Ataque em Cabul tinha como alvo residência de estrangeiros, afirmam talibãs

Cabul, 6 set (EFE).- Os talibãs reivindicaram nesta terça-feira a autoria do ataque realizado ontem em Cabul, que deixou quatro mortos e seis feridos, e cujo alvo era uma casa de hóspedes estrangeiros situada no edifício em que fica a sede da ONG CARE Internacional, que ficou danificada.

No ataque, um guarda de segurança e três insurgentes morreram, enquanto outras seis pessoas ficaram feridas.

A ação começou na noite de segunda-feira e terminou hoje com a morte dos agressores e o resgate de 42 pessoas que estavam retidas no local, dez delas estrangeiros.

"O ataque foi realizado contra uma hospedaria de estrangeiros, depois que coletamos informações precisas de inteligência sobre o local", disse à Agência Efe um porta-voz dos insurgentes, Zabiullah Mujahid, que reivindicou a autoria do atentado através do Twitter.

O porta-voz afirmou que o "edifício era utilizado como um centro de coordenação por importantes espiões de tropas estrangeiras. Não nos importa o nome pelo qual está sendo chamado, se é uma ONG ou algo mais".

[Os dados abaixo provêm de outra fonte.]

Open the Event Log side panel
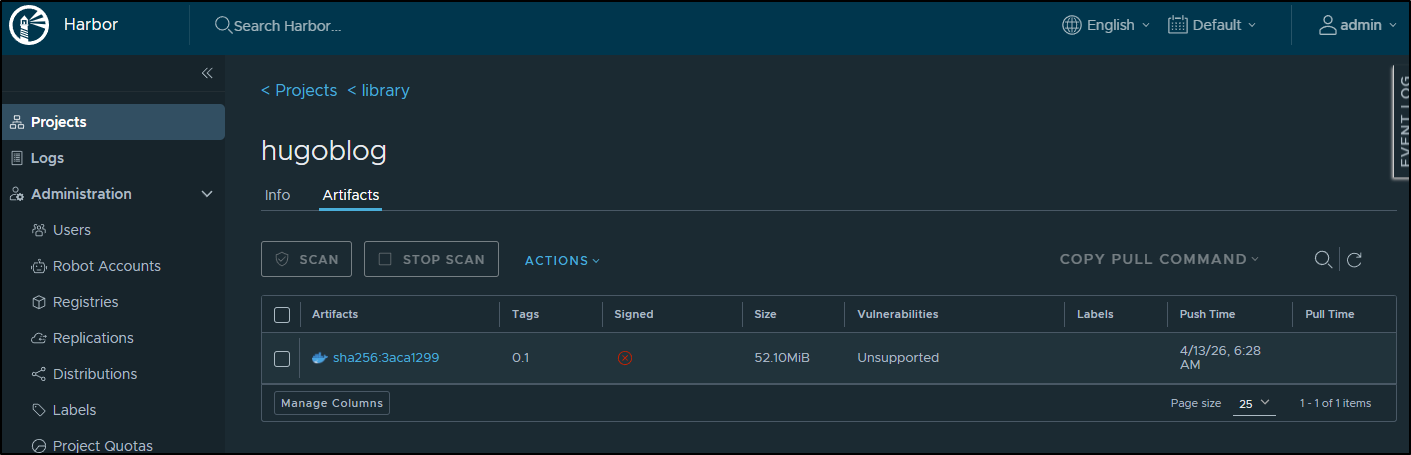This screenshot has height=455, width=1411. (x=1401, y=120)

"Não negamos que fosse a ONG CARE, mas temos certeza que era um centro para espiões. Além dos agentes estrangeiros, espiões do governo afegão também se reuniam ali. Sob este nome estavam encobrindo e protegendo suas atividades no edifício", concluiu Mujahid.

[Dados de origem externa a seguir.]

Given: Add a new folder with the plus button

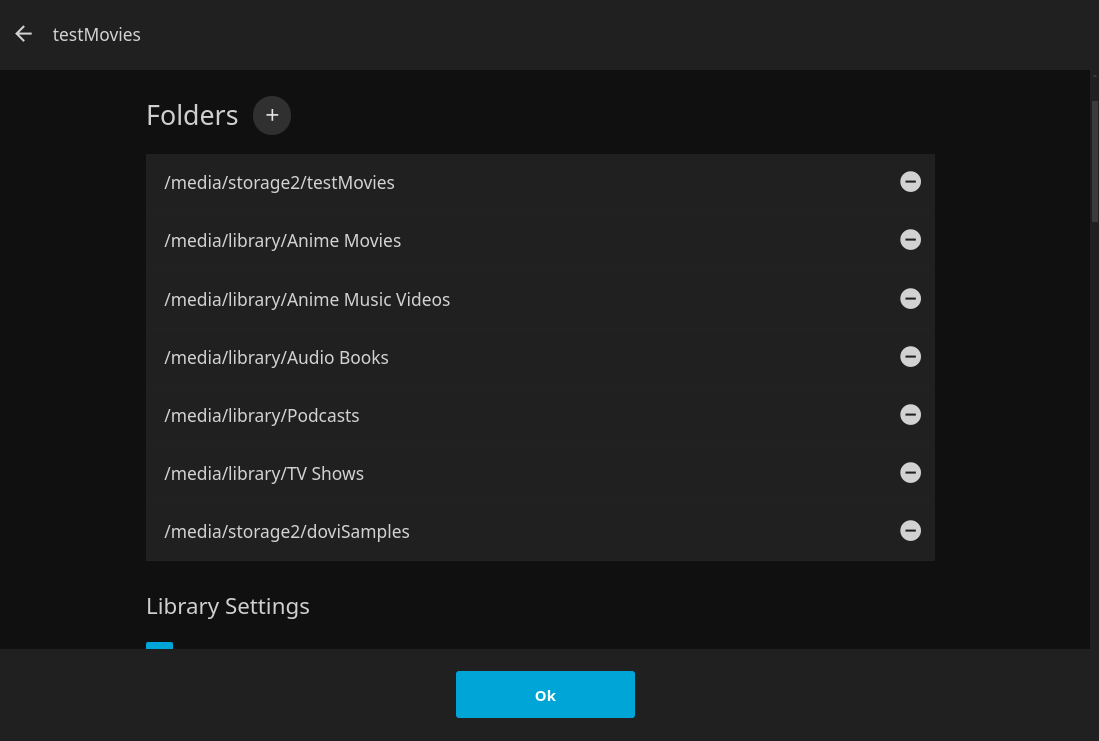Looking at the screenshot, I should [272, 116].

A CARE Internacional afirmou em comunicado que o ataque aconteceu "contra o que se acredita que era um recinto do governo afegão localizado perto do escritório", desta entidade.

A ONG indicou que suas instalações ficaram danificadas, mas que seu pessoal foi retirado a salvo do local.

O edifício atacado está perto do lugar onde outro atentado havia ocorrido horas antes, cuja autoria também foi reivindicada pelos talibãs, com duas explosões que deixaram 37 mortos e 103 feridos.

Cabul voltou a ser alvo de ataques insurgentes menos de duas semanas depois do atentado de um grupo talibã contra a Universidade Americana da cidade, que deixou 17 mortos e 45 feridos.

Os insurgentes ganharam terreno no Afeganistão desde que a Otan pôs fim a sua missão de combate no país em 1º de janeiro de 2015 e, segundo dados dos Estados Unidos, já controlam cerca de um terço do território afegão.